-- Opening Marker --
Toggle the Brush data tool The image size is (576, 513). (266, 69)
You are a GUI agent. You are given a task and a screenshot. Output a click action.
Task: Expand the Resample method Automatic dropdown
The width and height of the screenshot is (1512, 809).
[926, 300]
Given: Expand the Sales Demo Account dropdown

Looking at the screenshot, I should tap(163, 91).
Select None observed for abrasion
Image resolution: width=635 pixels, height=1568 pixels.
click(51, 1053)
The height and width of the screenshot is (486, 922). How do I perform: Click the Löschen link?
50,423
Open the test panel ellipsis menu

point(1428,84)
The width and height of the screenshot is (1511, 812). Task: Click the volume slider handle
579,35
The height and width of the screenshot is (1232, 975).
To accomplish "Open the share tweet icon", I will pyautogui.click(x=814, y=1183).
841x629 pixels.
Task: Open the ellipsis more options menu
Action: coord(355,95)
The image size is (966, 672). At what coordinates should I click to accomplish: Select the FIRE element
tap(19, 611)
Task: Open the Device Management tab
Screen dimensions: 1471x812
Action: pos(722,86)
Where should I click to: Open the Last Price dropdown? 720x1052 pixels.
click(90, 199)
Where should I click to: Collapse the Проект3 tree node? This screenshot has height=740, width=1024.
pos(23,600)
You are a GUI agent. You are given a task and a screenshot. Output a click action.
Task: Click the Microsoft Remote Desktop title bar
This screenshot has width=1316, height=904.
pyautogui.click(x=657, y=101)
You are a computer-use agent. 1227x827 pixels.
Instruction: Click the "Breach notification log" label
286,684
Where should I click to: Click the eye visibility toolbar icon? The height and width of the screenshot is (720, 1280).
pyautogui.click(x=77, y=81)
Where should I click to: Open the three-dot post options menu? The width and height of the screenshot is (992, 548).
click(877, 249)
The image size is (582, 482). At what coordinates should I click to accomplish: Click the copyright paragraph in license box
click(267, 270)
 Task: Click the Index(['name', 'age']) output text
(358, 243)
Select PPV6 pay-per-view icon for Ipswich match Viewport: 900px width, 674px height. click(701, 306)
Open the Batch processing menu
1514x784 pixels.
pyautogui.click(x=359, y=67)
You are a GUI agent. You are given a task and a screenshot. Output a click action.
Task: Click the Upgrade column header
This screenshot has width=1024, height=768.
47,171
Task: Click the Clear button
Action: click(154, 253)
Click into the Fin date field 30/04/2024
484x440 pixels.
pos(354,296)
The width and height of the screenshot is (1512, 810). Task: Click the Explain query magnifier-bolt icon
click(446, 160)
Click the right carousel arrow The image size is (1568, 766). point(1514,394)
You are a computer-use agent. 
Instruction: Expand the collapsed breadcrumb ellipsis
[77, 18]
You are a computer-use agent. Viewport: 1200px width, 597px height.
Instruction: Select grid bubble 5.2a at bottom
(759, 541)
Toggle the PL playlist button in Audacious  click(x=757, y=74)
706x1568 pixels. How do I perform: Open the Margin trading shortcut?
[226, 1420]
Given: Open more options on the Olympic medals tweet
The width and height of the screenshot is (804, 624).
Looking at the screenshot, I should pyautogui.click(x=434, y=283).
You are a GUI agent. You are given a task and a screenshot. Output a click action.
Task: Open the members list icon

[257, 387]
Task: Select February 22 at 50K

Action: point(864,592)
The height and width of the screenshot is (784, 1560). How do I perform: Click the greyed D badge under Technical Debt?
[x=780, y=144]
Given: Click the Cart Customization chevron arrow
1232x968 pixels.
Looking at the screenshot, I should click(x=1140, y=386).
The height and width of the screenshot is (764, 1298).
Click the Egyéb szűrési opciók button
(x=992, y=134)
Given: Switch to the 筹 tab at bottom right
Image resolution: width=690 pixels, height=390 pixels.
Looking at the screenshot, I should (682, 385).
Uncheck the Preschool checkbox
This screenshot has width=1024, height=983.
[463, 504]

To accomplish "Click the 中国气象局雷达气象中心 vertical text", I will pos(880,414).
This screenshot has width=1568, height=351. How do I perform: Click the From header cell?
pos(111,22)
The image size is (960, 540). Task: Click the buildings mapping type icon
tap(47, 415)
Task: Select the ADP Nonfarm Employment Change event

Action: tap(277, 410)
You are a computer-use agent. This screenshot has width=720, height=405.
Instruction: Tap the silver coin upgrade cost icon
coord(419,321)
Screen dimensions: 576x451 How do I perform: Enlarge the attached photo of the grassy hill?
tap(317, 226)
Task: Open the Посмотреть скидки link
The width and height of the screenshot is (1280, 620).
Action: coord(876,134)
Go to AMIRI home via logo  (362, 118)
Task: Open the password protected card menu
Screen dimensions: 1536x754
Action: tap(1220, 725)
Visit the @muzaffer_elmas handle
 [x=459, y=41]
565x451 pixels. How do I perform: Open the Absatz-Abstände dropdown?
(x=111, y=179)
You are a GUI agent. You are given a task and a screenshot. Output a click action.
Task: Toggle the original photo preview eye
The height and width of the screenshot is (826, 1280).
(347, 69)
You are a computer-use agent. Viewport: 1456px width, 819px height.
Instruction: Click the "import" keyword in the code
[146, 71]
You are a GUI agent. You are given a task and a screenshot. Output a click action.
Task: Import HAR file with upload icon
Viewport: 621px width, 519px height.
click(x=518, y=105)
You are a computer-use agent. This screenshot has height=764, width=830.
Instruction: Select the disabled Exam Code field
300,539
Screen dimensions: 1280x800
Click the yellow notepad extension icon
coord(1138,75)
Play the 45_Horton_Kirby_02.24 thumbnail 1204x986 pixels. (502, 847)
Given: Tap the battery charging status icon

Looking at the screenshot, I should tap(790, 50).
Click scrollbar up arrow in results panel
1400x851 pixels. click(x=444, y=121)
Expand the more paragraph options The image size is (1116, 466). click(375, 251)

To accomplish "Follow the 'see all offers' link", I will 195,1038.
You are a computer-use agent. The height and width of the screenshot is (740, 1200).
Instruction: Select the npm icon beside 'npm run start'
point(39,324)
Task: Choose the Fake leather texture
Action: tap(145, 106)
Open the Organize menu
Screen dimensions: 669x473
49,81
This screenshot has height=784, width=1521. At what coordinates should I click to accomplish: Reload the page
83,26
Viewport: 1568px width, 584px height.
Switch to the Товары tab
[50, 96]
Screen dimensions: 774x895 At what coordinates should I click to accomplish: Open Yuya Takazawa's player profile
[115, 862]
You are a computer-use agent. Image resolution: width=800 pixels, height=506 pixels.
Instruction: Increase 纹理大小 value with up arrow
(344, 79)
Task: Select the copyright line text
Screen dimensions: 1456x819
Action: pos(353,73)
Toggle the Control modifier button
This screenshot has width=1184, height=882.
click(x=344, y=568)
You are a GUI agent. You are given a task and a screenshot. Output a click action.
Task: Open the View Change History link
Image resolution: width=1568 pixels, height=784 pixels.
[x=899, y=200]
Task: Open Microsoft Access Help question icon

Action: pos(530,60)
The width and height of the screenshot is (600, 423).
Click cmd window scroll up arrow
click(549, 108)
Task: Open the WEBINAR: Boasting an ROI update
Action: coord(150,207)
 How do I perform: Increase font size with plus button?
-- Closing Marker --
■ Exercise aim ■
For the string "computer", return every line of the data where it appears.

■ Answer to the exercise ■
You are a computer-use agent. 1227x827 pixels.
You are a computer-use agent. 
You are a computer-use agent. Viewport: 1200px width, 597px height.
You are a computer-use agent. This screenshot has width=720, height=405.
You are a computer-use agent. Viewport: 1456px width, 819px height.
You are a computer-use agent. This screenshot has height=764, width=830.
You are a computer-use agent. The height and width of the screenshot is (740, 1200).
You are a computer-use agent. Image resolution: width=800 pixels, height=506 pixels.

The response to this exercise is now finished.